====== Inference Economics ======

Inference economics is the study of the **costs, pricing models, and business dynamics** of running trained AI models in production. While training a model is a one-time investment, inference — generating responses to user queries — is an ongoing operational expense that scales with usage and increasingly dominates AI budgets. ((Source: [[https://introl.com/blog/inference-unit-economics-true-cost-per-million-tokens-guide|Introl - Inference Unit Economics]]))

===== What Makes Inference Expensive =====

Three primary factors drive inference cost:

**GPU compute**: Generating output tokens is inherently sequential — each token depends on all previous tokens. This autoregressive decoding cannot be fully parallelized, requiring sustained GPU utilization throughout generation. ((Source: [[https://introl.com/blog/inference-unit-economics-true-cost-per-million-tokens-guide|Introl - Inference Unit Economics]]))

**Memory**: Model weights must reside in GPU memory during inference. A 70-billion-parameter model in FP16 precision requires approximately 140GB of GPU HBM — often spanning multiple GPUs. Additionally, the **KV cache** (storing attention state for prior tokens) grows with context length, consuming memory proportional to the [[llm_context_window|context window]] size. ((Source: [[https://introl.com/blog/inference-unit-economics-true-cost-per-million-tokens-guide|Introl - Inference Unit Economics]]))

**Energy**: High-end GPUs like the NVIDIA H100 cost $2.85-$3.50 per hour in cloud deployments, and inference workloads keep them running continuously. Energy costs compound at scale.

===== Per-Token Pricing =====

API providers charge by the token, with **output tokens costing 3-5x more** than input tokens. This reflects the computational asymmetry: input tokens are processed in parallel (prefill phase), while output tokens are generated one at a time (decode phase).
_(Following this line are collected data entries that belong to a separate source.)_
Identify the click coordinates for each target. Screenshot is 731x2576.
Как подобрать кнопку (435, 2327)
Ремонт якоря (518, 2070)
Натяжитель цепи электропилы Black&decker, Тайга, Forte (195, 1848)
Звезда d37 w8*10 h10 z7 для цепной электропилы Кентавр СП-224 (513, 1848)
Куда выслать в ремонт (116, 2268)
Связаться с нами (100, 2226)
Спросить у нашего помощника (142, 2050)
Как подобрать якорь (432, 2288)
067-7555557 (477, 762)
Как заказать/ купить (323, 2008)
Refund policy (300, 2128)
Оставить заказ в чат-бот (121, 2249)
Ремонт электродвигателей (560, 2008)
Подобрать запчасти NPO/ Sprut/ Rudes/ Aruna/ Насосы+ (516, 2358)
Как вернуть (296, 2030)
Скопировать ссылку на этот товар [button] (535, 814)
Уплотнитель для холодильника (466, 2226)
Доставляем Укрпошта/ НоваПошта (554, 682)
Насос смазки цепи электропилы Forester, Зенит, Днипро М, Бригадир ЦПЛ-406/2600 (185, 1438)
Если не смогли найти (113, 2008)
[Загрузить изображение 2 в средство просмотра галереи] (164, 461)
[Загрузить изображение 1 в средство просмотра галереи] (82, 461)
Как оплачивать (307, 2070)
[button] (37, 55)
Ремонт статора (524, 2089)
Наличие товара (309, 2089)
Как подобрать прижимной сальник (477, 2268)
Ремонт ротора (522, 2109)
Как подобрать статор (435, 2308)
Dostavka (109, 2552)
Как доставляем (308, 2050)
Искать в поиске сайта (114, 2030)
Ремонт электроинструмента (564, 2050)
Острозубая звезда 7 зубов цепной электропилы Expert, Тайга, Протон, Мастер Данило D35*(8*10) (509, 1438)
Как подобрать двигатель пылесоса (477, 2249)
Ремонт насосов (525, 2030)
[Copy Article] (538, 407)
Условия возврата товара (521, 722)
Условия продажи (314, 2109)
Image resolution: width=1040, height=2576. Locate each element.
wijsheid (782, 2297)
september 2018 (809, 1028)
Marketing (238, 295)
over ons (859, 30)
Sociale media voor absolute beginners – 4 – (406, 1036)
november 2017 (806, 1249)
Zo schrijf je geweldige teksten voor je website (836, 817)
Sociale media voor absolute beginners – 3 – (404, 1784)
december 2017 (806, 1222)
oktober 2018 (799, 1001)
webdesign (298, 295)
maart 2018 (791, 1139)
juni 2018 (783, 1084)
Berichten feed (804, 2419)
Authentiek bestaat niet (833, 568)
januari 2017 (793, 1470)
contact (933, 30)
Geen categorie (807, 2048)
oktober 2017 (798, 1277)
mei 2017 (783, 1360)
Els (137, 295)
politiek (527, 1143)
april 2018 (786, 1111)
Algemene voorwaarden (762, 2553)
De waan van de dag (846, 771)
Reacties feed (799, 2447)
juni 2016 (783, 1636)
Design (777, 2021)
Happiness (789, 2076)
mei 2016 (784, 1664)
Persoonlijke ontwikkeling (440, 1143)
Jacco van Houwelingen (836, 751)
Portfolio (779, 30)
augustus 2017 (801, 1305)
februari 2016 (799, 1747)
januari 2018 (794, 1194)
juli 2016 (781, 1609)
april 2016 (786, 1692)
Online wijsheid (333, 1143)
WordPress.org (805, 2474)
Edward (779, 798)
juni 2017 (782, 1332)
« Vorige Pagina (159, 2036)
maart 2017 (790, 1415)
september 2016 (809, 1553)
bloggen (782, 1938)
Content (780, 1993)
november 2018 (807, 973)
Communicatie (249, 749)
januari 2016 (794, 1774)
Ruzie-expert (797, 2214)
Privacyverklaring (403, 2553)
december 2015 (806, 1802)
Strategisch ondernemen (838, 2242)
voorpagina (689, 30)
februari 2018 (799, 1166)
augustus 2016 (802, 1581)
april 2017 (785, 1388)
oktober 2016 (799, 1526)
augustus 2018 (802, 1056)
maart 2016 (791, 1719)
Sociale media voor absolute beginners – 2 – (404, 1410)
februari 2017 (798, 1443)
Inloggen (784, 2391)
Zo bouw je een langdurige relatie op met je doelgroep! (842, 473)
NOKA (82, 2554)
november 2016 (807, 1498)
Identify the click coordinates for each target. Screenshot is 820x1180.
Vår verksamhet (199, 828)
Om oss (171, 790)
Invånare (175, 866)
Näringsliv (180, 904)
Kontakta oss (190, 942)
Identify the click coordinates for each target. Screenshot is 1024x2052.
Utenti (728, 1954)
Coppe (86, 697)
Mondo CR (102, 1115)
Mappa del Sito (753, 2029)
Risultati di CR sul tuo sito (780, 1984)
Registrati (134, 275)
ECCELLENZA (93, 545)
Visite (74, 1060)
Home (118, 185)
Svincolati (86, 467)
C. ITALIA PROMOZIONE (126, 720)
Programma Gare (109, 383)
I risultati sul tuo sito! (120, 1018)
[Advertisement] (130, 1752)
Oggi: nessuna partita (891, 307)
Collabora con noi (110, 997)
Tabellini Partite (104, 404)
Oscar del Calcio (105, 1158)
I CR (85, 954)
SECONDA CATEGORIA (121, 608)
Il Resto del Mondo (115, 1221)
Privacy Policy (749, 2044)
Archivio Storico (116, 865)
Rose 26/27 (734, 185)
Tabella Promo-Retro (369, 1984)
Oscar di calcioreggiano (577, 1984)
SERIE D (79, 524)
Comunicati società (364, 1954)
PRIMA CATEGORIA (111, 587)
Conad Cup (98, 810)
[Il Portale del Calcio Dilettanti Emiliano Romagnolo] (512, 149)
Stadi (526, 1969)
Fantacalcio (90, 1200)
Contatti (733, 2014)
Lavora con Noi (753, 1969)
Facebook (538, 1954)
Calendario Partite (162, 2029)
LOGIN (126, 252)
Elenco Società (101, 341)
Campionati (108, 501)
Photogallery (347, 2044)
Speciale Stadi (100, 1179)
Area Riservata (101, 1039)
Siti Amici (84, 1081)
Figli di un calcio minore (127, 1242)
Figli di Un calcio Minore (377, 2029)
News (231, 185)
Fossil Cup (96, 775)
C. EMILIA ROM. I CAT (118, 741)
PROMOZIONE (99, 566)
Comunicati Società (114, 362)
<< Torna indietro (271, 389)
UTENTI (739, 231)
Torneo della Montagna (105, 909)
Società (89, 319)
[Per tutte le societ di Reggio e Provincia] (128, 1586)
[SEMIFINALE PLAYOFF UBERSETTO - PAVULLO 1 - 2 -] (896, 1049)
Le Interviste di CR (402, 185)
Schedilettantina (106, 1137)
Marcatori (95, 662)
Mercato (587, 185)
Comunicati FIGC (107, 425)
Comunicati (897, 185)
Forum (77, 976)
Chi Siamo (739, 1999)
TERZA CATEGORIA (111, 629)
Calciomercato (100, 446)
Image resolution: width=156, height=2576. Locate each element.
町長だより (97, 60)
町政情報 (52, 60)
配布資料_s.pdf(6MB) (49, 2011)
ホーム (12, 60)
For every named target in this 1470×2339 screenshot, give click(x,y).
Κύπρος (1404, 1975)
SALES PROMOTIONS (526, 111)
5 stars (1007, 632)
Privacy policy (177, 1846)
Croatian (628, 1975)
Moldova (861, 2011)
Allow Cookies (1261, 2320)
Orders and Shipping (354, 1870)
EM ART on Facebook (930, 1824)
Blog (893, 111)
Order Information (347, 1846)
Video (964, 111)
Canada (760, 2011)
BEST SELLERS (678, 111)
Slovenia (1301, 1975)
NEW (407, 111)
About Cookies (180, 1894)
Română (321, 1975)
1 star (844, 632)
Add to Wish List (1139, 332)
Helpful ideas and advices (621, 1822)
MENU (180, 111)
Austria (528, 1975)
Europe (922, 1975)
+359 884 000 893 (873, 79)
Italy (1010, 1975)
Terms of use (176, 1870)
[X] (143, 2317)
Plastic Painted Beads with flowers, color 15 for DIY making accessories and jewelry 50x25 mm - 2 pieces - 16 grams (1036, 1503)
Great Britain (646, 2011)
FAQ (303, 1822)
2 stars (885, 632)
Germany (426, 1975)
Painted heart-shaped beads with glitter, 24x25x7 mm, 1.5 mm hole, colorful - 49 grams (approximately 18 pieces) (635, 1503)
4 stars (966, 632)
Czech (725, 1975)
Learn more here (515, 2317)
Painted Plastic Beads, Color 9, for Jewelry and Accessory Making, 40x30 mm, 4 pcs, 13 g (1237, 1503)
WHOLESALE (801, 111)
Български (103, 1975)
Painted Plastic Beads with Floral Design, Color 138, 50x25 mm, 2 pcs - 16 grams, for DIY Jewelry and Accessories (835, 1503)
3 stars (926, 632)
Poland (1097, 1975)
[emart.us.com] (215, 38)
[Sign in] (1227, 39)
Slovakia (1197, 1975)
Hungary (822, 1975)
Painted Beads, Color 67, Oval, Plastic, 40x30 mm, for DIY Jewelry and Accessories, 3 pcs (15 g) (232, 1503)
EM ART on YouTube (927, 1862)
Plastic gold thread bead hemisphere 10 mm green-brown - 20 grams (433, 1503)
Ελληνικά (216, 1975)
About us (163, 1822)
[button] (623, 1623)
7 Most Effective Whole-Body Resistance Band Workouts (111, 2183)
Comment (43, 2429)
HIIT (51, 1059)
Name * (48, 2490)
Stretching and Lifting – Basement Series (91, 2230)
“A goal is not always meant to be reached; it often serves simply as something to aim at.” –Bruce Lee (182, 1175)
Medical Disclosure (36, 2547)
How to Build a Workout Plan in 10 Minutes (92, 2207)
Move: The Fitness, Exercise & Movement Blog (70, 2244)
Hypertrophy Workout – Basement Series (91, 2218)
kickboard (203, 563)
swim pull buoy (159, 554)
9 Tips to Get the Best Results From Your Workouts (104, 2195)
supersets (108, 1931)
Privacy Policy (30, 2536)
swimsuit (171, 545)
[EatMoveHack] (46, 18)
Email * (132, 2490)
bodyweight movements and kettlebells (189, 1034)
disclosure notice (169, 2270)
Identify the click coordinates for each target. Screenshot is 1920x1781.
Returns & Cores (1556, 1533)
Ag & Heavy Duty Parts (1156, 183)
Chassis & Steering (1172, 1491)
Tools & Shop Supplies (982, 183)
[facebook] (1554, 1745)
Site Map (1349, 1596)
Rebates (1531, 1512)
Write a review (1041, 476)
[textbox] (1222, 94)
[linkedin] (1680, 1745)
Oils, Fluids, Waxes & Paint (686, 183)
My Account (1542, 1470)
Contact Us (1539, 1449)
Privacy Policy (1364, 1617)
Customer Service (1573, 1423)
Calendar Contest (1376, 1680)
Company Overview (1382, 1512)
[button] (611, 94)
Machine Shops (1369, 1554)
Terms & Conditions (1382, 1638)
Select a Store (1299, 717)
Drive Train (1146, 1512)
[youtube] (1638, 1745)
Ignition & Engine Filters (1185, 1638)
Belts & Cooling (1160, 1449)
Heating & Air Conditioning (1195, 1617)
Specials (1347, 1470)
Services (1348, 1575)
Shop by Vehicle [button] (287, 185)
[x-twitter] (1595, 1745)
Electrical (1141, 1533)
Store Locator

Representative pricing as of late 2025:

| Model | Input (per 1M tokens) | Output (per 1M tokens) |
| Gemini Flash-Lite (Google) | $0.075 | $0.30 |
| Llama 3.2 3B (Together.ai) | $0.06 | $0.06 |
| DeepSeek R1 | $0.55 | $2.19 |
| Claude Sonnet 4 (Anthropic) | $3.00 | $15.00 |
| GPT-4 class models | ~$2.50 | ~$10.00 |

Prices have fallen roughly **10x per year** for equivalent performance levels since 2022, driven by competition, optimization, and hardware improvements. ((Source: [[https://introl.com/blog/inference-unit-economics-true-cost-per-million-tokens-guide|Introl - Inference Unit Economics]]))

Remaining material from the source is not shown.